“How do I take the inner peace I experience during meditation, and carry that calm peaceful spirit into the rest of the day?” It’s a question many people ask—and one I also struggle with.
Take, for example, the other day. My prayer time with God was powerful. I felt the Creator embrace me and offer words of wisdom to help me resolve a problem. I sat in awe as I watched the dawn explode into brilliant yellow hues. Outside my window, the robins whistled songs of praise and glory.
But then I showered, dressed, and collided into the rest of the day. The computer crashed. The vet called to tell us our puppy had a parasite, and my wife threw out her back.
My shoulders screamed with stress as the day’s tensions continued to mount. By the time I left for work, I wanted to shout, “I hate my life!” I grumbled into the car, slammed the door, and got ready to face another battalion of stress monsters waiting for me at the office.
I recalled the peacefulness of my morning experience. Where had that gone? Why did the realities of life erase that serenity so quickly?
“There’s got to be a ‘bridge’ that lets the peaceful spirit I feel during meditation flow into the active part of my day,” I ranted at God.
A few days later, the Creator answered my heavenly plea.
I stumbled upon Nobel Prize winner Dr. Richard Sperry’s “split-brain” studies.
According to Sperry and the teachings of the EOC Institute, our brains have two hemispheres: the left and the right. Like a dominant hand, most people favor one side of their brains over the other.
Left-brained people are more logical, practical, and analytical. They’re often better at math and science.
Right-brained people are more imaginative, intuitive, and sensual. They often excel at philosophy and the arts.
However, if we fail to develop both sides of our minds, we become “brain imbalanced.” We operate with half a brain.
According to the EOC Institute:
“Like a tennis player with one big, strong, and coordinated arm and one scrawny, weak and uncoordinated arm—because our dominant brain hemisphere gets so much action, most of us have ‘over-strengthened’ one side of our noggin while ‘neglecting’ the other.”
Through brain imaging studies, Dr. Sperry’s research showed that successful individuals, creative people, and those who achieved high levels of sustained inner peace used both brain halves in a balanced and integrated fashion.
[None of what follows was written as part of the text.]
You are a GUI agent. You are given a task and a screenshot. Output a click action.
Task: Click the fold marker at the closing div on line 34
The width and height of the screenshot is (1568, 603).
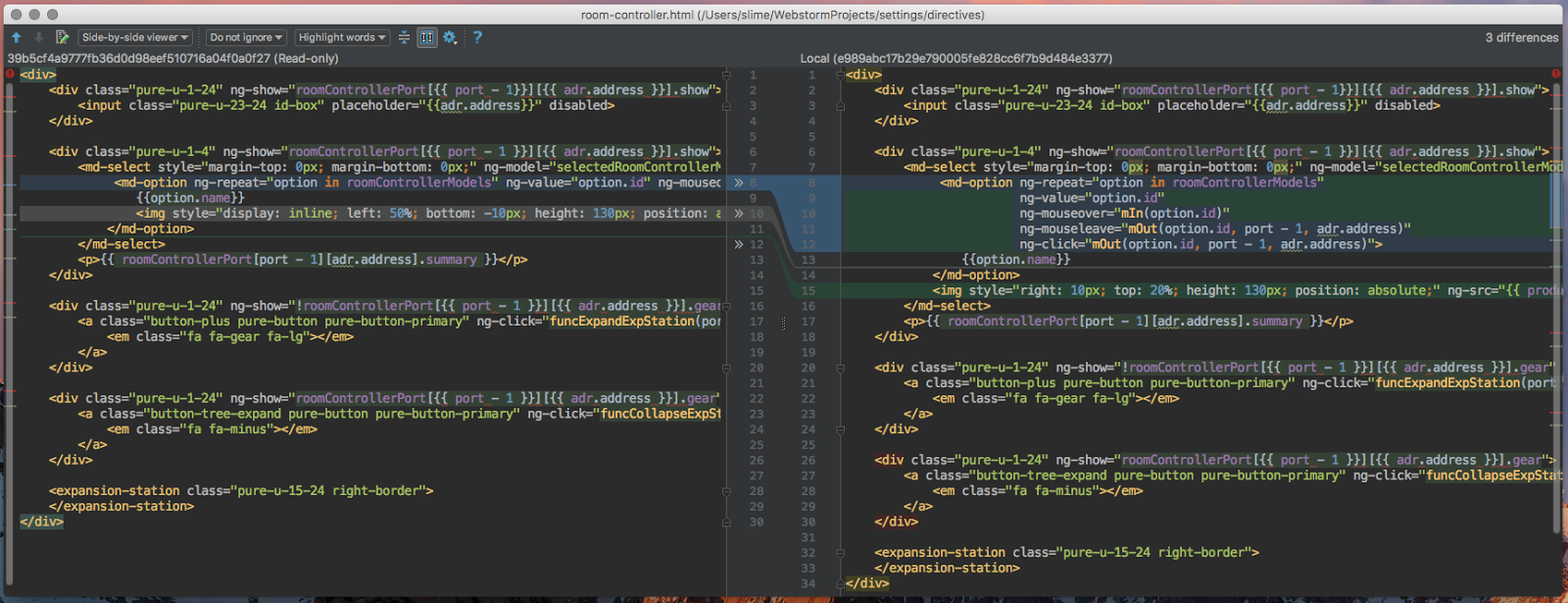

They learned how to balance their brains.
The Bridge to Inner Peace
According to Sperry and the EOC, a regular practice of morning meditation combined with mindfulness practice during the active part of the day harmonizes our brain halves. These practices serve as a bridge between our brain regions.
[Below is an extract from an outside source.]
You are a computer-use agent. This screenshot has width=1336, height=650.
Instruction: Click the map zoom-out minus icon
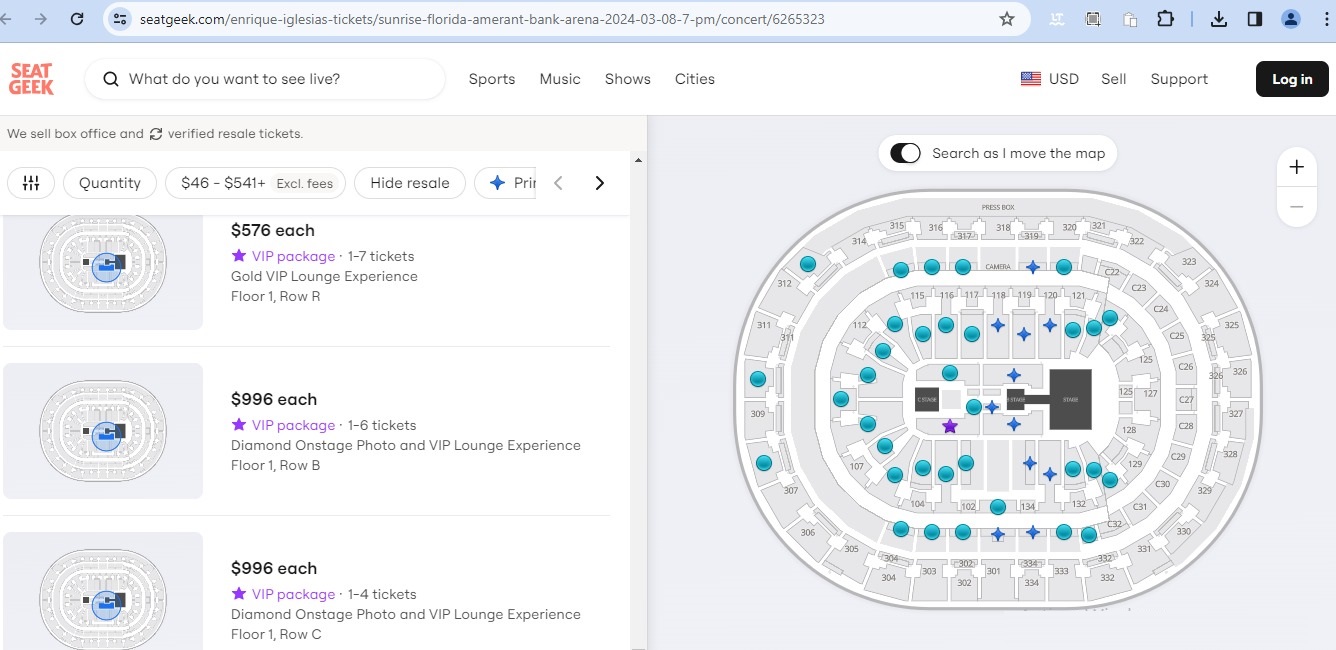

When we engage in meditation and mindfulness, we slow the mind. We strengthen the nerve fibers that connect our left and right brains so they operate as one unit. We experience “whole brain synchronization.”
This opens the door to amazing benefits: excellent mental health, inner peace, better focus, clearer thinking, super creativity, and more.
Making It Real
Inspired by Sperry and the EOC’s research, I continue to begin each day with at least twenty minutes or more of meditation. But, now instead of crashing into the rest of the day and letting life’s ups and downs shake my inner peace, I practice mindfulness.
During the day, I stop for a few moments to connect with my breath. I take a heart-pause by placing my hands on my chest and feel the slow beating of my heart. My brain slows. The body relaxes. My overactive mind quiets. It’s as if the nerve strands that crisscross between my two-sided brain shake hands on the bridge of inner peace. My whole-brain sighs. “Thanks. I needed that.” My brain smiles.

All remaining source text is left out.